Cadavere nel bosco: forse è del giovane che si credeva malato

Il ritrovamento a Vado Ligure: chiesto alla famiglia Zabbialini l’esame del dna

Solo l’analisi del dna può dare un’identità al cadavere in avanzato stato di decomposizione ritrovato ieri mattina sulle alture di Vado, nel ponente ligure. E sciogliere un dubbio che in queste ore sta dilaniando una famiglia di Brescia. La famiglia di Alberto Zabbialini, il meccanico di 28 anni, allontanatosi da casa la mattina del 10 maggio scorso credendo di essere affetto da una grave malattia. Del giovane, che lavora con il padre e fa il calciatore dilettante, non si sa più nulla da quel giorno. Nessuna notizia se non quella del ritrovamento del suo scooter in un bosco di Vado Ligure, tre giorni dopo. Ma dal 14 maggio è passato un mese, e il cadavere scoperto ieri sulle alture di Vado, a circa due chilometri e mezzo da dove era stata ritrovata la moto del ventottenne bresciano, non fa ben sperare in una soluzione positiva della vicenda.
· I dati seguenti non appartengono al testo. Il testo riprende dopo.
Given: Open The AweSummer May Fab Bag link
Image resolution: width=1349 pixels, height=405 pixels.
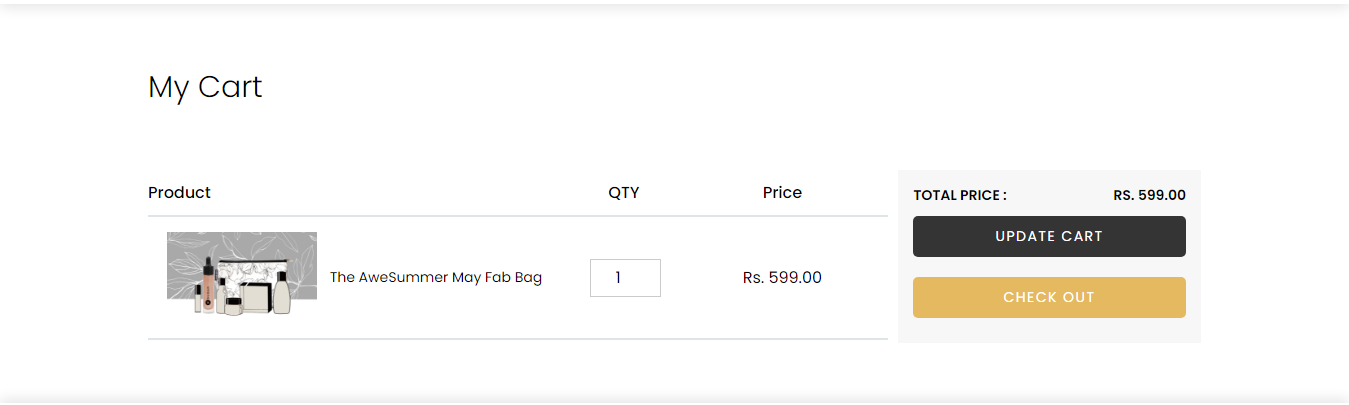Looking at the screenshot, I should (436, 277).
«Al momento si tratta solo di un’ipotesi, nulla di più», ha detto il procuratore capo di Savona, Vincenzo Scolastico, che si è recato in zona insieme a un medico legale. Il corpo è irriconoscibile ed in avanzato stato di decomposizione. Accanto non sono stati trovati documenti di identità. Secondo il medico legale, la morte risalirebbe a circa un mese fa. Quindi proprio ai giorni della scomparsa del ragazzo.
I genitori del giovane sono stati contattati per procedere alla comparazione del dna, unico metodo in grado di dare un nome al cadavere. Il caso era finito nei telegiornali perché il giovane si era allontanato da casa dopo aver ricevuto esiti sbagliati di esami medici. Appelli ad Alberto erano stati rivolti anche dal suo medico curante dopo essere venuto in possesso dei responsi delle analisi che smentivano una prognosi infausta intuita alcuni giorni prima. Il ragazzo si era convinto di aver contratto un virus, il papilloma virus, che nelle donne rappresenta un elemento di rischio visto che può degenerare nel tumore al collo dell’utero. E Alberto era in ansia proprio per la fidanzata Chiara, alla quale temeva di aver trasmesso l’infezione. Un castello di paure che il ragazzo si è tenuto dentro, e non ha saputo manifestare per giorni, fino al momento in cui ha deciso di allontanarsi da casa. Lo stesso medico di famiglia conferma che aveva consigliato il ragazzo di sottoporsi al test, ma i risultati non erano arrivati nel giorno stabilito e forse per questo motivo il giovane aveva pensato che potessero celare un esito infausto. «Stai accanto a Chiara, pensa a lei» aveva detto Alberto al padre, durante l’ultima telefonata fatta a casa la mattina del 10 maggio. Poi il cellulare era rimasto spento. I genitori si erano rivolti ai telegiornali per lanciare un appello al figlio: «Torna - avevano detto - non sei malato, torna da noi, oppure chiama il tuto dottore che ha il cellulare sempre acceso». Ma nulla. A far balenare una speranza nel papà e nella mamma di Alberto era stato il ritrovamento della moto a Savona, tre giorni dopo la scomparsa del figlio. Non solo. Alla fine di maggio una persona aveva trovato una sorta di giaciglio fatto nei boschi a poca distanza da dove era stato ritrovato lo scooter, in località Sant’Ermete di Vado Ligure: era stato costruito con frasche e rami e sembrava recente. Facile credere che fosse proprio di Alberto che magari voleva solo non farsi trovare, ma era ancora vivo. La speranza è stata viva fino a ieri. Con il ritrovamento del corpo a Vado la famiglia Zabbialini sta vivendo ore terribili. Che proseguiranno fino a quando non verrà stabilita l’identità di quel cadavere.